Major efforts to develop and deploy these reactors are
proceeding around the world, including sodium-cooled reactor projects in
the U.S., France, and Korea, and salt-cooled reactor projects in the
U.S. and in China. The U.S. in particular is well positioned to take
the lead in development of such systems, due to the depth and diversity
of its nuclear energy experience, and the strength of its national labs,
universities, and private enterprise.
Two more categories of nuclear technologies are worth
mentioning: small modular reactors (SMRs) and breeder reactors. Both
are classes of nuclear systems that are under active development and
offer distinct benefits. Breeder reactors are reactors that can convert
abundant non-fissile isotopes of uranium and thorium into usable fuel,
allowing several hundred times more energy to be extracted from uranium
and thorium resources, which makes them important for sustainability
over very long timescales.

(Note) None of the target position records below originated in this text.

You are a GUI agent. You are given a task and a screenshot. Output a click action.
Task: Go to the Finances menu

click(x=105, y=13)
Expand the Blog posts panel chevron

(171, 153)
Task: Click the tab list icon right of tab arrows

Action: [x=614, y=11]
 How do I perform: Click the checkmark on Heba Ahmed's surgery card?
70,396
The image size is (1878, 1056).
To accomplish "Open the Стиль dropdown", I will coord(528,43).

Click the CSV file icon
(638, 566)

SMRs are smaller-sized reactors (typically
under 300 MW electric) that are important for several markets:
economies with low load growth like the U.S., and emerging or remote
markets with poor grid capacities.
While the economic competitiveness of SMRs has yet to be
demonstrated, potential advantages include increased simplicity due to
lower power ratings, reduced project costs and durations, as well as
reduced uncertainties in cost and construction time due to a greater
degree of factory fabrication. Advanced safety characteristics mean that
SMRS can also be sited on decommissioned coal plants sites, greatly
streamlining the grid connection process and obviating the need for new
transmission upgrades elsewhere in the system. As a result, SMRs are
attracting major attention from government and industry, for example
with the U.S. DOE program offering technical and financial support for
developing, licensing, and deploying SMRs. With federal support, the
Tennessee Valley Authority (TVA) contracted the purchase of up to six
180MW mPower SMRs over the next decade from Babcock and Wilcox Company.

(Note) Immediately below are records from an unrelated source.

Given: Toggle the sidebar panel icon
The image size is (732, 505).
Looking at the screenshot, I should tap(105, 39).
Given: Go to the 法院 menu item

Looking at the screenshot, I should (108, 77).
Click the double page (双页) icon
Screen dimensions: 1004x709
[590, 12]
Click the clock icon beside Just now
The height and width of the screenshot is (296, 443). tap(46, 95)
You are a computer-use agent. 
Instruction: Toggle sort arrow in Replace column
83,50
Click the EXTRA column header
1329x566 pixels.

With the exception of advanced light water reactors and
low-pressure reactors, which use different coolants, none of the above
technologies is mutually exclusive. This means that one can have an
advanced light water reactor that is also an SMR, or an SMR that is also
a low-pressure breeder reactor. Each of these combinations has a wide
range of technical options associated with it, representing a space of
relatively unexplored ideas that is enormous in size. It is
particularly within this space where nuclear energy has the opportunity
to improve upon its historical legacy and provide an improved
alternative to increased consumption of fossil fuels.
Carbon is the Enemy
We hold no reservations in saying that nuclear power has
and will have drawbacks. Moreover, scientists, regulators, and investors
alike have made mistakes protecting public interests – in some cases,
tragic mistakes, which have rightly shaken public trust in the energy
industry. History teaches us that as fallacious — and in some cases,
malicious — as technology forecasting can be, equally dangerous is
ludditism. Categorically dismissing nuclear technologies assumes that
unlike all other energy technologies, nuclear cannot evolve with
ever-changing market, safety, and other priorities. Yesterday’s nuclear
power might be ill-suited for tomorrow, but the nuclear energy story is
far from over.
Climate change means that carbon is the enemy. We do not
believe that the promise of nuclear power comes at the exclusion or
underestimation of the immense contributions that renewables and/or
other low-carbon technologies will make to our common energy future.
Just as innovation continues to shatter renewables’ unfortunate legacy
as expensive and impractical energy technologies, the same is happening
for nuclear technologies. We should celebrate the hard-fought expansions
of our low-carbon energy toolbox while vigilantly adding to it.